Une absence fascinante

Dernier train pour Buenos Aires (Glaxo), Hernan Ronsino. Traduit de l'espagnol (Argentine) par Dominique Lepreux. Éditions Liana Levi, 94 pages, 12 €.

par Alain Jean-André

Ce court roman se passe dans un bourg perdu situé loin de Buenos Aires. Il y a toujours un salon de coiffure, il y avait un bistrot, l'As de Esplana, tenu par la Negra Miranda, une femme aux jambes sublimes. Un jour, elle a pris le train ; son mari, un policier, a raconté qu'elle était allé au chevet de sa mère mourante – mais elle n'est jamais revenue. Et « nommer la Negra Miranda, c'est [devenu] nommer un fantôme »

Le roman présente quatre séquences, à des dates différentes, chacune comportant le témoignage d'un personnage. Il commence en octobre 1973 par un récit qui s'attache à Vardemann, le coiffeur : un homme taciturne qui regarde depuis le salon les ouvriers en train de démonter les rails. « [...] là où passaient les voies, il y a un nouveau chemin maintenant, une transversale, qui ressemble plutôt à une plaie refermée [...] une balafre, irrémédiable, dans la terre. »

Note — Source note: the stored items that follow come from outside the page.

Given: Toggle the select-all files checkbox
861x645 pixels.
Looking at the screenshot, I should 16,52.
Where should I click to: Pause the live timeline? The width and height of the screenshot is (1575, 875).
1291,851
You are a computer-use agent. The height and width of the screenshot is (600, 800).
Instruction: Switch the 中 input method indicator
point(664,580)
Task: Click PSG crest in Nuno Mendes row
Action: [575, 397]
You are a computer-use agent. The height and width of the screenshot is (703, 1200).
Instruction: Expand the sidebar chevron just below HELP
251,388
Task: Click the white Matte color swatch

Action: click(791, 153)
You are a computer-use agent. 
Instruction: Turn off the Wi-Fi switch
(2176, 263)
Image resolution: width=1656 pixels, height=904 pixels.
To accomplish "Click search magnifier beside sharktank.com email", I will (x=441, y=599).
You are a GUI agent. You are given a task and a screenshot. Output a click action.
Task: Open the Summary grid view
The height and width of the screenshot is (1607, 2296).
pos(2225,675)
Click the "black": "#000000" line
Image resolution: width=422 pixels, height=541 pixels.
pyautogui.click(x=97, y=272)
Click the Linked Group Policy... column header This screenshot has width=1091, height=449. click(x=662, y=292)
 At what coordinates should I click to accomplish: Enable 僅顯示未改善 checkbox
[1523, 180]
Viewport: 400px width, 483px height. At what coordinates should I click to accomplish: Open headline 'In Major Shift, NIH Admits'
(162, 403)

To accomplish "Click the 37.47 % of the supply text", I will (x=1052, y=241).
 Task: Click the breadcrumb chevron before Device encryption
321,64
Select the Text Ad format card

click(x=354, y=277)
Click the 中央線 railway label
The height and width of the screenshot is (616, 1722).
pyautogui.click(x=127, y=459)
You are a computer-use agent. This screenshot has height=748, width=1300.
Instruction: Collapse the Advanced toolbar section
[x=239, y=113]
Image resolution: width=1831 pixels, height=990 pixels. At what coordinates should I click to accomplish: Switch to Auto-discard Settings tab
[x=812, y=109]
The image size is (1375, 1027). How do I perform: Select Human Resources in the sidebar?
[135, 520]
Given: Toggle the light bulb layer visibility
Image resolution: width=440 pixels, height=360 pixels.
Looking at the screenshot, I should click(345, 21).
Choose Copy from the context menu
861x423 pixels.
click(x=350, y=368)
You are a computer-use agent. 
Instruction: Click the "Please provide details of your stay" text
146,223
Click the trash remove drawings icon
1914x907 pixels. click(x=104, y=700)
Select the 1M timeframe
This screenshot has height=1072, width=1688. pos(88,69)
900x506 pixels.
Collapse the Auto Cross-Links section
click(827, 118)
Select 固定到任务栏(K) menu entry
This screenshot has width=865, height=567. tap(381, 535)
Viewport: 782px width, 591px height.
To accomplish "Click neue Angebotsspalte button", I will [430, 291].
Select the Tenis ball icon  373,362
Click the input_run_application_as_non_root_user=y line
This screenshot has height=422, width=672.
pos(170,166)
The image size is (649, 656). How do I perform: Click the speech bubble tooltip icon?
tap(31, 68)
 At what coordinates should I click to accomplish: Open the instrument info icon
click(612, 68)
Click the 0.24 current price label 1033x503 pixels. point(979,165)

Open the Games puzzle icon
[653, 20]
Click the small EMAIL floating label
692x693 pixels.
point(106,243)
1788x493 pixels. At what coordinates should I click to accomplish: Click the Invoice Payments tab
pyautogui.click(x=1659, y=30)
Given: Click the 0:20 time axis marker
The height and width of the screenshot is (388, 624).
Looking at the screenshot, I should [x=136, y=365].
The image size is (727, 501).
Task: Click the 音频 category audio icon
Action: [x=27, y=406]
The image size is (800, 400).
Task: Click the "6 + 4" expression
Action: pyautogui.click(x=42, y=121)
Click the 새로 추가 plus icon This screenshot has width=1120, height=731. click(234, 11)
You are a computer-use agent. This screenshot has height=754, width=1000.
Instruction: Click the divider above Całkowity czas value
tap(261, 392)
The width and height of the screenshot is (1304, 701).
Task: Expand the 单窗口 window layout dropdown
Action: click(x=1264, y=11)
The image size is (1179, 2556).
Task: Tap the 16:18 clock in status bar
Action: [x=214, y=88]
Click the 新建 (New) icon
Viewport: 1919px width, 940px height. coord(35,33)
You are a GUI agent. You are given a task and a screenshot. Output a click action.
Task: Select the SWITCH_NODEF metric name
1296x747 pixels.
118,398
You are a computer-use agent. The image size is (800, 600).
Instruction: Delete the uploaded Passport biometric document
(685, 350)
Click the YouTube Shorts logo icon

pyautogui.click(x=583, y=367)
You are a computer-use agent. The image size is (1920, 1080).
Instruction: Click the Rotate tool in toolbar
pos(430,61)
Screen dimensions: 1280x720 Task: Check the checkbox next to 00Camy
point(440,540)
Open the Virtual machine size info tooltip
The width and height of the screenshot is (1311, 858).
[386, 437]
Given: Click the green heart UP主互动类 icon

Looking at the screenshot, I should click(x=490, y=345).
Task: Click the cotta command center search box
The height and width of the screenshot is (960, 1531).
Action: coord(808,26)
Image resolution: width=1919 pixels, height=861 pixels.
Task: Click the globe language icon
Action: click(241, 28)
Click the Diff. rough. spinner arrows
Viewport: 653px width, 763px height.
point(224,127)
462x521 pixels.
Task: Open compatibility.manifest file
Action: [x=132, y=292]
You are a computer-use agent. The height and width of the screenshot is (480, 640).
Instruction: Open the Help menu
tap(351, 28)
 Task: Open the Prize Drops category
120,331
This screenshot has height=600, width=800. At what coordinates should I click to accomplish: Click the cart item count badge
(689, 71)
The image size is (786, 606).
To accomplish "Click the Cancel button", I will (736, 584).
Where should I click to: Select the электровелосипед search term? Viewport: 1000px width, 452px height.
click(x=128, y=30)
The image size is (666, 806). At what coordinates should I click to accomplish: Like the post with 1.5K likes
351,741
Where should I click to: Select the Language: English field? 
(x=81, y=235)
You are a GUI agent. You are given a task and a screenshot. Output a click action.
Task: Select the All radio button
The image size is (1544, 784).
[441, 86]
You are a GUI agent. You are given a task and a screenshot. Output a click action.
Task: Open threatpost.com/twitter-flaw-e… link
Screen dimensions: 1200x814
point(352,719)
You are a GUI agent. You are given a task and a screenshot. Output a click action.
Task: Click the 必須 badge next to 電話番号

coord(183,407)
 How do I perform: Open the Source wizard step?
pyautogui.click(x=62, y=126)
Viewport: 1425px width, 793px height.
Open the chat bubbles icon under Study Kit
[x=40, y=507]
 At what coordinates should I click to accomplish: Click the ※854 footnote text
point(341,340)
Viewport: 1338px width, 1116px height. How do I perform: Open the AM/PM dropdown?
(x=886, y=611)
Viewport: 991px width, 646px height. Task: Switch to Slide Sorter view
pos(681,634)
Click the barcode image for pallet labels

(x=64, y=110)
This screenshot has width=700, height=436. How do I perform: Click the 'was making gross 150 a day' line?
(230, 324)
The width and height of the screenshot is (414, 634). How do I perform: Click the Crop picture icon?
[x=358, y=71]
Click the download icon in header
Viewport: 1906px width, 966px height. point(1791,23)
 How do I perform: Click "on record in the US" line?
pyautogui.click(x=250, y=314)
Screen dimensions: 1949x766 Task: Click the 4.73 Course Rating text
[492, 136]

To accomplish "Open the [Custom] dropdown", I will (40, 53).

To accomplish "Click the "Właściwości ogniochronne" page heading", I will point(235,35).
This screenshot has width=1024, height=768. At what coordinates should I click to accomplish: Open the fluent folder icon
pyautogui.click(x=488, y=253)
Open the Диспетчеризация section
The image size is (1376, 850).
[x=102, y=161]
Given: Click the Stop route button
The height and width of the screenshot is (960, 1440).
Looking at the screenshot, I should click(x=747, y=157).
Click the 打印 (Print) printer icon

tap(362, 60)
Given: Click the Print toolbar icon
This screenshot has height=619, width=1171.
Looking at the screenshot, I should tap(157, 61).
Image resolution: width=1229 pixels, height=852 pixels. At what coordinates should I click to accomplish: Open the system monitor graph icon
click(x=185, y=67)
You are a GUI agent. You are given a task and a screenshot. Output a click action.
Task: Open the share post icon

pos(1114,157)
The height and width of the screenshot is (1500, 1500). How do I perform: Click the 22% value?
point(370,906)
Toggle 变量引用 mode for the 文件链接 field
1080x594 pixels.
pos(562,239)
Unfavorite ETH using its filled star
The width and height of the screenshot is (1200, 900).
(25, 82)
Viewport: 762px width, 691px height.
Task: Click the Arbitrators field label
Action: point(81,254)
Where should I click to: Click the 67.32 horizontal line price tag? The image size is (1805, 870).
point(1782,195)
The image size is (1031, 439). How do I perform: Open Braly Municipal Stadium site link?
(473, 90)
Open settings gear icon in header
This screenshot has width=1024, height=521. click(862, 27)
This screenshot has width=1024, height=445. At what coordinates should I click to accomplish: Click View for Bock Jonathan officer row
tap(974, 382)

En fait, la balafre n'apparaît pas seulement sur la terre : elle marque aussi chaque personnage, même Bicho Sussa, dont on suit une sorte de monologue de décembre 1984. Il se souvient des films vus dans l'unique cinéma du bourg et du jeu du défunt Miguelino Barrios avec Flandrin Vardemann, fanatique de l'acteur Kirch Douglas, qu'il aimait imiter ; c'est lui qui a retrouvé un jour la Negra Miranda à Saladillo ; mais elle n'a rien voulu lui raconter.

Le récit de Miguelito a lieu en juillet 1966. Obsédé par la mort, il assiste au retour de Flandrin Vandemann : il n'a pas la conscience tranquille. On comprend dans la dernière séquence, le récit du policier Folcada, en décembre 1959, la cause de son tourment ; on perçoit aussi toute la violence liée à la disparition de la Negra Miranda, le rôle de la trahison, de la haine, de l'erreur et de la vengeance – en écho à la violence meurtrière de l'histoire de l'Argentine à cette sombre époque.

Ce court et intense roman, qui commence dans la torpeur d'une journée d'automne, révèle, par petites touches, allusions, bribes de dialogues, une sorte de drame antique. Une histoire terrible se cache derrière la façade de vies provinciales apparemment sans histoire. La Negra Miranda disparue, ce « fantôme » dont tout le monde se souvient, est le personnage absent qui dévoile les êtres et les passions pouvant conduire au meurtre.